**EXERCISE GOAL:**
Tally the lines in the following entries that include the word "jacket"; state only the total.

(Stored data entries)
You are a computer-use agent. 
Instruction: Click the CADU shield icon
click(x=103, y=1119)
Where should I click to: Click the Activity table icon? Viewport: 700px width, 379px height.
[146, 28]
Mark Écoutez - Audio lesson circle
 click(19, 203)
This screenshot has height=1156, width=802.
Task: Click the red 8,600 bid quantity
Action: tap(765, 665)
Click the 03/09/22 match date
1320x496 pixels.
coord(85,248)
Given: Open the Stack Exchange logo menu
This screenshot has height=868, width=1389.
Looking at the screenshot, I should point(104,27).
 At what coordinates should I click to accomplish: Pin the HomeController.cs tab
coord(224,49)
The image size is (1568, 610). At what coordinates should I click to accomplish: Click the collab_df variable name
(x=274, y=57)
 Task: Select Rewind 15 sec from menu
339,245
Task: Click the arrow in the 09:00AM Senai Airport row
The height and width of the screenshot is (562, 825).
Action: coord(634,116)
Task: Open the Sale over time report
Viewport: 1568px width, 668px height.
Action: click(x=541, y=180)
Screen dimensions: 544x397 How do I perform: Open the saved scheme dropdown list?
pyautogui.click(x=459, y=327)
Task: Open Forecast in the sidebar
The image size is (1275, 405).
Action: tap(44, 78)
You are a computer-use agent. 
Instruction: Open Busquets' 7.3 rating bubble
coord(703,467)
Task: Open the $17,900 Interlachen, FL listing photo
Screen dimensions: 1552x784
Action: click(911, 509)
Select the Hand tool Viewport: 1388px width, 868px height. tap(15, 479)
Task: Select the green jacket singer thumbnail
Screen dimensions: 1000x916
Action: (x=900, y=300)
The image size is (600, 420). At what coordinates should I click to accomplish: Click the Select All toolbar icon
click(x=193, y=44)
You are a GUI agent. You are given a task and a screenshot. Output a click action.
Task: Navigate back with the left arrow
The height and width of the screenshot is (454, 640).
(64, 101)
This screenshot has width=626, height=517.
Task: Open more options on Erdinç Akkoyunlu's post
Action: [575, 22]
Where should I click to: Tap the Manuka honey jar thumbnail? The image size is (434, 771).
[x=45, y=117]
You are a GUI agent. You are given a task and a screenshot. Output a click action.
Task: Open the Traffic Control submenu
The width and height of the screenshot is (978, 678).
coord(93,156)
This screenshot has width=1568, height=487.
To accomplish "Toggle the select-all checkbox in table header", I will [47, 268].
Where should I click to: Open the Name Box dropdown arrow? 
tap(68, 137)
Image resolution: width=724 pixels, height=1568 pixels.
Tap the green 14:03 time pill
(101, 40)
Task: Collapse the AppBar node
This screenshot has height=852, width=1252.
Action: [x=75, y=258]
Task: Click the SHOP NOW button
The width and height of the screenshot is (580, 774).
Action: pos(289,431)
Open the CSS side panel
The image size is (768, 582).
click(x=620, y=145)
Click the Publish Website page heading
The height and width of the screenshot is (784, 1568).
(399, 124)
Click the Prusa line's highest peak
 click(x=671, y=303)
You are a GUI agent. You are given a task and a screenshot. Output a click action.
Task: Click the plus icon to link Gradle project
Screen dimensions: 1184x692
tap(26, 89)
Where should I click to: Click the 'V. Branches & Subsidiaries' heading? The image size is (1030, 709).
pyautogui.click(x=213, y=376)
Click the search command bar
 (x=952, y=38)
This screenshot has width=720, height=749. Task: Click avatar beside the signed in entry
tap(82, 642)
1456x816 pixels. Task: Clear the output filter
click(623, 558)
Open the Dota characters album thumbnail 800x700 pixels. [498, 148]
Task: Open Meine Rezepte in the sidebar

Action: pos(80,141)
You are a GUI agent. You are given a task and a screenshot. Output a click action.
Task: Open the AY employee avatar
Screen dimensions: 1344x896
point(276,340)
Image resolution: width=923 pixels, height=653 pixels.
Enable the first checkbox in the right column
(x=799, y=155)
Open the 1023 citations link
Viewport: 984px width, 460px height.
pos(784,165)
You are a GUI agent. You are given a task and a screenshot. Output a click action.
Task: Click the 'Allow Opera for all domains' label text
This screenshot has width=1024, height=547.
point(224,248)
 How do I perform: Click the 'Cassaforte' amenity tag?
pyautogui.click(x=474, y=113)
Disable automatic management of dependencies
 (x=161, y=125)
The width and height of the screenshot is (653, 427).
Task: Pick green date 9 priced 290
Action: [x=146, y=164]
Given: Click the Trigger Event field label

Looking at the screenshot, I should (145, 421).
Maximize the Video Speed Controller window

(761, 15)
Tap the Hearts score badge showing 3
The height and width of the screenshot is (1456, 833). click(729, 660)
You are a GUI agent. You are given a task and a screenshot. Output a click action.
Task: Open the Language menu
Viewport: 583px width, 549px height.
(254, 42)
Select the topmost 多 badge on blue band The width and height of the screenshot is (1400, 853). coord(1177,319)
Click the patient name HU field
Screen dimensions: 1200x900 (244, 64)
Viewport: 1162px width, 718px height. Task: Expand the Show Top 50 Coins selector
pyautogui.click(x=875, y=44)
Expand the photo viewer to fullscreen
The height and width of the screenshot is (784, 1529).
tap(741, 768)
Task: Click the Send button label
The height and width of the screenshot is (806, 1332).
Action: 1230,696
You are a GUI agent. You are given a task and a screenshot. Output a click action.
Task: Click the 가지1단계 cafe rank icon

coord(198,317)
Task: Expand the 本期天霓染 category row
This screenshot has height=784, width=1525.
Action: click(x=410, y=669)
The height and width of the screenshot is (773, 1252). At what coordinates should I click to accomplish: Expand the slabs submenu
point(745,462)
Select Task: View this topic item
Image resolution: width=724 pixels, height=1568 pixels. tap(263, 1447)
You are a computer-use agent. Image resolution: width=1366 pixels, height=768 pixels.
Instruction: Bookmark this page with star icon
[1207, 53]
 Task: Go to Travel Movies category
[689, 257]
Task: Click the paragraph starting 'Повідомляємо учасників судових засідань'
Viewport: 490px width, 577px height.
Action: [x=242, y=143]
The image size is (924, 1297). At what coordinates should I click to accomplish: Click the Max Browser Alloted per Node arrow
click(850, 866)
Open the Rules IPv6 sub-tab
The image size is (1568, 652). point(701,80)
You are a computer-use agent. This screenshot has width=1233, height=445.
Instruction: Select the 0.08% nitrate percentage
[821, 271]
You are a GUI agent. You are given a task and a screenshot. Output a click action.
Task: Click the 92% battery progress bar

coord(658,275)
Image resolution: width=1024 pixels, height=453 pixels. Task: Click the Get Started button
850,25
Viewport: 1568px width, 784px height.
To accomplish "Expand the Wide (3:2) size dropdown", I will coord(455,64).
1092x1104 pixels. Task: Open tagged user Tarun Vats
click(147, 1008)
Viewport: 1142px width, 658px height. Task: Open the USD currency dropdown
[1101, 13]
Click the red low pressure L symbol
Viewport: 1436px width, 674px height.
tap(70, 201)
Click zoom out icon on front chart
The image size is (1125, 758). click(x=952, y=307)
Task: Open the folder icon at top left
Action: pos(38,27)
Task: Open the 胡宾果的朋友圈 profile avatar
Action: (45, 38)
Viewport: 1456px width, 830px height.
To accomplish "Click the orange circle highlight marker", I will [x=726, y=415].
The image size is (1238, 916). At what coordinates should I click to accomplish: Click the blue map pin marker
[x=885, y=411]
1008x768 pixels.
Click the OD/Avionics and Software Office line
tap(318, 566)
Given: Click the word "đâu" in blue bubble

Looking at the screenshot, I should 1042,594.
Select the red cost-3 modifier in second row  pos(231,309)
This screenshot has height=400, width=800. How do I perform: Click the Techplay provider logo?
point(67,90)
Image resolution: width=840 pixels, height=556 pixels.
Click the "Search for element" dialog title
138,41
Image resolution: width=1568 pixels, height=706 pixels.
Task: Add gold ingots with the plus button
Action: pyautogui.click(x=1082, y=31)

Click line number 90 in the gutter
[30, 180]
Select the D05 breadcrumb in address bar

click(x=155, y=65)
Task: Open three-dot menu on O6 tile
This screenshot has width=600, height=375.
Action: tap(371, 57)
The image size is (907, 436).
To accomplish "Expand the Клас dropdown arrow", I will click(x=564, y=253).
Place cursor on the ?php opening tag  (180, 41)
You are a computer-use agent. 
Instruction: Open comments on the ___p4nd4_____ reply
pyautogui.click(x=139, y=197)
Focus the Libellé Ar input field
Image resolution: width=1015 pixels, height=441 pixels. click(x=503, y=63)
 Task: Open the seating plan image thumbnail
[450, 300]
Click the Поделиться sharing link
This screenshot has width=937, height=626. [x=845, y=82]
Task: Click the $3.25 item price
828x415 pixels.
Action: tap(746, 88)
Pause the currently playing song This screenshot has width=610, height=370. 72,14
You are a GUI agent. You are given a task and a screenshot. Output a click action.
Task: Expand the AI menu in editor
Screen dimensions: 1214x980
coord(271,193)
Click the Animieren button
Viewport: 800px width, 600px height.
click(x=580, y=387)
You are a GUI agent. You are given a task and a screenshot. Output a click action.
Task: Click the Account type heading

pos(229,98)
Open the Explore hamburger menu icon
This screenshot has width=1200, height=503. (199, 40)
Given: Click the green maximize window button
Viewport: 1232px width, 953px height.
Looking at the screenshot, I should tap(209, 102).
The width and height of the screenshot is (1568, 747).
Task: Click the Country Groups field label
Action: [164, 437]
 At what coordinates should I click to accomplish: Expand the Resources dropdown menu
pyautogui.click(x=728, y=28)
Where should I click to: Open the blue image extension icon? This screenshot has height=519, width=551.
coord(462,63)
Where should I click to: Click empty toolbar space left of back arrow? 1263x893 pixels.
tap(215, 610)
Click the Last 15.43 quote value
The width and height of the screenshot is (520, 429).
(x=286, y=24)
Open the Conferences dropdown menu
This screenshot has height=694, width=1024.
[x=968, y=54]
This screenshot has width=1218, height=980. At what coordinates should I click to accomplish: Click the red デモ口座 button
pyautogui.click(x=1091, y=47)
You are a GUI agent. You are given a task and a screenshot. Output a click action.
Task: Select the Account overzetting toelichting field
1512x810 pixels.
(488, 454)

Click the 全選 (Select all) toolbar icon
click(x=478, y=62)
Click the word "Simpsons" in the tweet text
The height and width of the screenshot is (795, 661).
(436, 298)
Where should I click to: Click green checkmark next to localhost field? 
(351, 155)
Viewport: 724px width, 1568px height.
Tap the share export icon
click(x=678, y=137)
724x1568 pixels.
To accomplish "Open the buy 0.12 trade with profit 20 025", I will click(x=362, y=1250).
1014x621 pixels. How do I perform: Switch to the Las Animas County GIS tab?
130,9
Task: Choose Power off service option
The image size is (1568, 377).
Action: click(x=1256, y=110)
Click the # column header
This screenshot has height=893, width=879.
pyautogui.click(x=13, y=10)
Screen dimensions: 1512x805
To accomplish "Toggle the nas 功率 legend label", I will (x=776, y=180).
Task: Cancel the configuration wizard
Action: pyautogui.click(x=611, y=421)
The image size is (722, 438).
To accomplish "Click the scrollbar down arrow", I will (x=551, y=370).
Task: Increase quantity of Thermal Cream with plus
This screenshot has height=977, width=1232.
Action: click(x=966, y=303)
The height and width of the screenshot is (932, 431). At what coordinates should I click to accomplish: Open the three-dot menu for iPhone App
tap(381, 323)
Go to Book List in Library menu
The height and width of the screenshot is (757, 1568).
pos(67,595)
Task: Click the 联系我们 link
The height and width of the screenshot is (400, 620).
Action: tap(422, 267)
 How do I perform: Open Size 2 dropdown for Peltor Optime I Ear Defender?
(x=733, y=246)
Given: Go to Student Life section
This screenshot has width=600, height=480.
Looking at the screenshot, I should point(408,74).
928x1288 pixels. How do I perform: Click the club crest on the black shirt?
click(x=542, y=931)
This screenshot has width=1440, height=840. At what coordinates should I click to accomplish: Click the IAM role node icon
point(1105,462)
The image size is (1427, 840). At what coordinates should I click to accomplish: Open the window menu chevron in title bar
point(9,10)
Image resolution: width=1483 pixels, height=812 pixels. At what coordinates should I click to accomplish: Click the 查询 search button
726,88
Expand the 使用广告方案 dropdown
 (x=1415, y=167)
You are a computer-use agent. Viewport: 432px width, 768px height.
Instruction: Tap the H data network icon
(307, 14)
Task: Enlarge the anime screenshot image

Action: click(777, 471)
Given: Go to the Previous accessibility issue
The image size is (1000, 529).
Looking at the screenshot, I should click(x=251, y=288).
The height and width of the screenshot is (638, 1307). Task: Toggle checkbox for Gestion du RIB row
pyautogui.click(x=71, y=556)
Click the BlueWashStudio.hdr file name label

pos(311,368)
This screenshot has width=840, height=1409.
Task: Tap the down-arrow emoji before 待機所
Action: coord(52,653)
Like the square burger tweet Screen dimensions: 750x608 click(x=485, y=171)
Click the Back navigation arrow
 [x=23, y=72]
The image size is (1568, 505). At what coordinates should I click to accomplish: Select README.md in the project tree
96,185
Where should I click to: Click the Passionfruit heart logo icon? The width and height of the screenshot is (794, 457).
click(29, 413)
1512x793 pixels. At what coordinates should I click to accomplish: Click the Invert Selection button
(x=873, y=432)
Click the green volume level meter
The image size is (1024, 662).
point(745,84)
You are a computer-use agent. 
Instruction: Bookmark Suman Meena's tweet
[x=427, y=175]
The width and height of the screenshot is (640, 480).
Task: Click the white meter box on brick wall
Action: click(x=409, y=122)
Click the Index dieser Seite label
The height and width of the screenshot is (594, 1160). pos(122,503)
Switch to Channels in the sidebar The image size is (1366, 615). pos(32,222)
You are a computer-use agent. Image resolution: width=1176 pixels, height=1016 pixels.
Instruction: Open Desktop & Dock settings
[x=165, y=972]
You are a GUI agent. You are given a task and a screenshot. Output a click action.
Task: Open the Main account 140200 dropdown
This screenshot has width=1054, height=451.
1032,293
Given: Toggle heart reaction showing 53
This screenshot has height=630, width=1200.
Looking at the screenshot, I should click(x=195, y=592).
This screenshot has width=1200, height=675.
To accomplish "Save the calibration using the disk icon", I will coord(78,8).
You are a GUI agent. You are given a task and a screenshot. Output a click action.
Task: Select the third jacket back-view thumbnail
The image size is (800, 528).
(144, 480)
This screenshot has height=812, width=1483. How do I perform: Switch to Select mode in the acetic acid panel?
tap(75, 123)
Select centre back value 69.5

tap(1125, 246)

**ANSWER TO THIS PROBLEM:**
2